The BC government, and all the people that I know who work in aspects of the BC government programs which use the BC Services Card, insist that it is very useful, and that everybody knows about it, and knows how to use it.  This is absolute nonsense.  Every time I talk about the BC Services Card, I have to explain that there is no actual card.  I have to explain that it is an authentication app.  There are all kinds of things that you can use the BC Services Card for.  But almost nobody actually knows that there is a BC Services Card, and what it is.  For the most part, unless your wife dies, you don't have to use the BC Services Card.  You can sign on to your bank using some other means.  You can sign on to the Canada Revenue Agency using some other system or method.  The BC Services Card could be very useful.  But it isn't required, and so almost nobody uses it.  If more people used it, and if more people had it ... well, that's sort of the problem isn't it?  If more people had it, more companies would use it.  If more companies used it, more people would have it.  It's a really good system, but you have to get both people and companies to actually use it.  Nobody is going to get it until it becomes useful to them, and no companies are going to offer it, as authentication, until more people are using it.  Catch 22.

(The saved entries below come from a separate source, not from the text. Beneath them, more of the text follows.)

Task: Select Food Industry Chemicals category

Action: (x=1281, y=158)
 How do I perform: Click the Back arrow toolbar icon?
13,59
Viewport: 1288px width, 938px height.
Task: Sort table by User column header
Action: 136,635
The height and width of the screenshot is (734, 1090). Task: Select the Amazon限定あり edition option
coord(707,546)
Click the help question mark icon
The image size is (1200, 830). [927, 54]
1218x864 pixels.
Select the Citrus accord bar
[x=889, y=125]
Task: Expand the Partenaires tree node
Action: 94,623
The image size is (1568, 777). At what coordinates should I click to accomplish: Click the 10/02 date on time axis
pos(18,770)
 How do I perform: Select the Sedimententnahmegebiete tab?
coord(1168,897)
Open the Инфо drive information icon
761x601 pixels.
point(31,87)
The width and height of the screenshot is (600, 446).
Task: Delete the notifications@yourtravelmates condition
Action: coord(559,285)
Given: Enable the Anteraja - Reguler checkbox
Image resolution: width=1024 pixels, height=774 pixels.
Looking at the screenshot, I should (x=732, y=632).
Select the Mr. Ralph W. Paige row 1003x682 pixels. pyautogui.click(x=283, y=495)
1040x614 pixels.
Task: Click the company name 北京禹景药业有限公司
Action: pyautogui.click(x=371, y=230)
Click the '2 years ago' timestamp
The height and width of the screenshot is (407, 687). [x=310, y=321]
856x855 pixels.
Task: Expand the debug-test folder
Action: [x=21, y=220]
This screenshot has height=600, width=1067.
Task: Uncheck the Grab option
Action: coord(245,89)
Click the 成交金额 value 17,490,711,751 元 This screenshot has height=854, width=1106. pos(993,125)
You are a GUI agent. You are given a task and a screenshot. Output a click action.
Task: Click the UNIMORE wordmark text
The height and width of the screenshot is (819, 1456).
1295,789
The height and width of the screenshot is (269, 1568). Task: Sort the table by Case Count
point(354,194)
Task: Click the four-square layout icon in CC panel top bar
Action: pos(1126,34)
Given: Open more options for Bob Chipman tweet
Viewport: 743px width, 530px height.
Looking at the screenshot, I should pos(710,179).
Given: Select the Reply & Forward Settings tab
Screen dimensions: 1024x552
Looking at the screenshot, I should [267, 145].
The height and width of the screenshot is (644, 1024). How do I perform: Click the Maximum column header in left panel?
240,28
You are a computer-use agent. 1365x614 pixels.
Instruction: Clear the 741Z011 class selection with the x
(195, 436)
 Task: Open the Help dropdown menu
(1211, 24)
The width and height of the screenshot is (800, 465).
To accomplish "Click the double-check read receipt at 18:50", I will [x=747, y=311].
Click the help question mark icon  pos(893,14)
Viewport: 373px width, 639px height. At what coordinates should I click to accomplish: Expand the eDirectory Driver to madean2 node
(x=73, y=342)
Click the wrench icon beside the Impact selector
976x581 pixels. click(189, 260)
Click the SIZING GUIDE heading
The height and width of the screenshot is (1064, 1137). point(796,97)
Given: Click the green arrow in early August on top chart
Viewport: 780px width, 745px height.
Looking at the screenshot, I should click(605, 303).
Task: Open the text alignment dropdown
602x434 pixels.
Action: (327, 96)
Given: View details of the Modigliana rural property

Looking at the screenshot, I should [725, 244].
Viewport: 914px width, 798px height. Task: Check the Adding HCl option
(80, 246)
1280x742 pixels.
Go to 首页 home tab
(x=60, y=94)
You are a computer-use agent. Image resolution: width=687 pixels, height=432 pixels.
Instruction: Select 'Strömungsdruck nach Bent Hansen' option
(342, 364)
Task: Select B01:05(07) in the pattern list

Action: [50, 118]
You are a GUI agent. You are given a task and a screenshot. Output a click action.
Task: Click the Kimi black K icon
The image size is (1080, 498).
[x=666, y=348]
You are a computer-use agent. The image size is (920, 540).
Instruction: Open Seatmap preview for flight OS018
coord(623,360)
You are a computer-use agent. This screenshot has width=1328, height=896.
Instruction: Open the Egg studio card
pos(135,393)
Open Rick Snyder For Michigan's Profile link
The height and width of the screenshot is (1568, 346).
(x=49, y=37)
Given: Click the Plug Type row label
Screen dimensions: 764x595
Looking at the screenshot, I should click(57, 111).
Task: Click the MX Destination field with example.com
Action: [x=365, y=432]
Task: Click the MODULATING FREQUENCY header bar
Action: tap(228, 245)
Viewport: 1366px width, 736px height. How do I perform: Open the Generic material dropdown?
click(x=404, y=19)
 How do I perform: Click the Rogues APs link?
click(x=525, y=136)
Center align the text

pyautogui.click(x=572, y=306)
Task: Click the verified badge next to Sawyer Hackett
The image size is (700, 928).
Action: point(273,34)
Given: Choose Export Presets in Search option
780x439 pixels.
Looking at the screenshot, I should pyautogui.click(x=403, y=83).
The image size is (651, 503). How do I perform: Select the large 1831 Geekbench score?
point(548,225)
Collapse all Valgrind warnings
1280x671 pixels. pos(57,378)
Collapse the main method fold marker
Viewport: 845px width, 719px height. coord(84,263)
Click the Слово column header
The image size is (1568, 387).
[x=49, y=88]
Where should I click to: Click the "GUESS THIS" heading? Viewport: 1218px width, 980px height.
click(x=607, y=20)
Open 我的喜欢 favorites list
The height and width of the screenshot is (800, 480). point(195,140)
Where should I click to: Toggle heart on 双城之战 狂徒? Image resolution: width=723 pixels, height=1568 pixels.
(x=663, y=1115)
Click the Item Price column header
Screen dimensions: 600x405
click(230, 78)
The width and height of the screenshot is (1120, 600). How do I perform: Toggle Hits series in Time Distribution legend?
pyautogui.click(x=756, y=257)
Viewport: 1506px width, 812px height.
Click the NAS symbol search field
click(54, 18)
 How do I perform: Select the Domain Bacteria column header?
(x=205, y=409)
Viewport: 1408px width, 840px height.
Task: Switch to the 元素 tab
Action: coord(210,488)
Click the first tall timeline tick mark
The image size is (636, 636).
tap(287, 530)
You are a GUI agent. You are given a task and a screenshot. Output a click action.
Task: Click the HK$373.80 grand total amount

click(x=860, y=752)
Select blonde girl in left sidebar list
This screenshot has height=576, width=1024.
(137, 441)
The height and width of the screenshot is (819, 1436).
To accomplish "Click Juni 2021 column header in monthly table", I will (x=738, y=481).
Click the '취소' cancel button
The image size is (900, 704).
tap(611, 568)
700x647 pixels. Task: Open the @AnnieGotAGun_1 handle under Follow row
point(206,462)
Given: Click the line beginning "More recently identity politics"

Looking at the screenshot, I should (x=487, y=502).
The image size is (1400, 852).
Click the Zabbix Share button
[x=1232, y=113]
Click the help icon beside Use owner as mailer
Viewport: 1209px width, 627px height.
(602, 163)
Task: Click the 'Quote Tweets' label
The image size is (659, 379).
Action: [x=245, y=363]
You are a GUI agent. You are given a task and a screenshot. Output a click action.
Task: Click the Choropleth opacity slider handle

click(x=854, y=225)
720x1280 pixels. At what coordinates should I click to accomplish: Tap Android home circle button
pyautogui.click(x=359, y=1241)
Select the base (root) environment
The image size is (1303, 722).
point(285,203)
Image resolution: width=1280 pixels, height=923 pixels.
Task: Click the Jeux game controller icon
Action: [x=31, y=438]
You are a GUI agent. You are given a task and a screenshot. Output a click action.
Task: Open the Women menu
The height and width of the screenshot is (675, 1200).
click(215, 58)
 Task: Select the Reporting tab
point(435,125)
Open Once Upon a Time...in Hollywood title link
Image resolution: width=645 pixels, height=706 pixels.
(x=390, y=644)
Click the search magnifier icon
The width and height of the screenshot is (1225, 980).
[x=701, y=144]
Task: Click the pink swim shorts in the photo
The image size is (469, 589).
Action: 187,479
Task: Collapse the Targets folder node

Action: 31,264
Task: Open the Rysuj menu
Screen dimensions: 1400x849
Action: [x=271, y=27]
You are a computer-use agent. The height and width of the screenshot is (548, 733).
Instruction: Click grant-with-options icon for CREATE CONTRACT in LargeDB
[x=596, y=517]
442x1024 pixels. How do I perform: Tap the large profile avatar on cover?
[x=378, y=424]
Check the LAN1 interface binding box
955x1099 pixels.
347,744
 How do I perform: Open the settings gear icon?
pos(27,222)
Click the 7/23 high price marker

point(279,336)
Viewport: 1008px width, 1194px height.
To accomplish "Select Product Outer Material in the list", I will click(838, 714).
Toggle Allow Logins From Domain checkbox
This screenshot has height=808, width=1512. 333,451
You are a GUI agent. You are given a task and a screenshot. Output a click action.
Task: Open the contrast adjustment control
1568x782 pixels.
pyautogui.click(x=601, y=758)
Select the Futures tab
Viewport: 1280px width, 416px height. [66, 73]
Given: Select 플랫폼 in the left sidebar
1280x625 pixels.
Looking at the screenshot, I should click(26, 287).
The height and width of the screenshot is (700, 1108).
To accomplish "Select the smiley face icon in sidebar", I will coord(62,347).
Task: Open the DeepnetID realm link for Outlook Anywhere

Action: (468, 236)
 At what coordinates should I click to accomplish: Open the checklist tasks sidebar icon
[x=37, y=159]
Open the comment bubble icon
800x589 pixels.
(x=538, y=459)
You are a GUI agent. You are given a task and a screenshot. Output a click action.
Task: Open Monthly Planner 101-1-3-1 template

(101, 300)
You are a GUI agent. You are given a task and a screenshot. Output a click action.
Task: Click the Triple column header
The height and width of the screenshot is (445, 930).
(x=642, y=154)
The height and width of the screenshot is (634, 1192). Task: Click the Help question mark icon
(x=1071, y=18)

But there is, of course, fairly widely used, yet another authentication boondoggle.  This is the fact that, if you go to some website where, in order to use it, you are supposed to have an account, but you don't have an account with this particular system, you can sign on with your Facebook account.  Or your Google account.  Or your own account with one of the other systems one of the other information technology giants, where a lot of people do have accounts, and they provide this form of online authentication.  You sign on with your Facebook username and password, and Facebook authenticates, to the system that you actually use, that you are you, and you should be allowed to use their system.

As I say, a number of the tech giants are starting to get into this particular service.  Once again, everybody would like to be the system that everybody else has to rely on.  One company that is interested in getting into this field is Open AI.  Yes, the people behind ChatGPT.  Now, personally, as far as I can tell, large language models, and generative artificial intelligence, are a solution in search of a problem.  About the only service that generative artificial intelligence seems to have been able to get anybody excited about, is code generation.  So ChatGPT is writing a whole bunch of code for a whole bunch of companies.  (Well, really it's more of an "autocomplete on steroids" function that searches existing code bases.)  (And, I suppose in doing that, that they can't do much worse than an awful lot of the programmers out there.)  But, in terms of authentication, I am less sanguine about the capabilities of hallucinatory generative artificial intelligence.  Since we can't trust the text that these systems produce, why should we trust the authentication that they, supposedly, verify?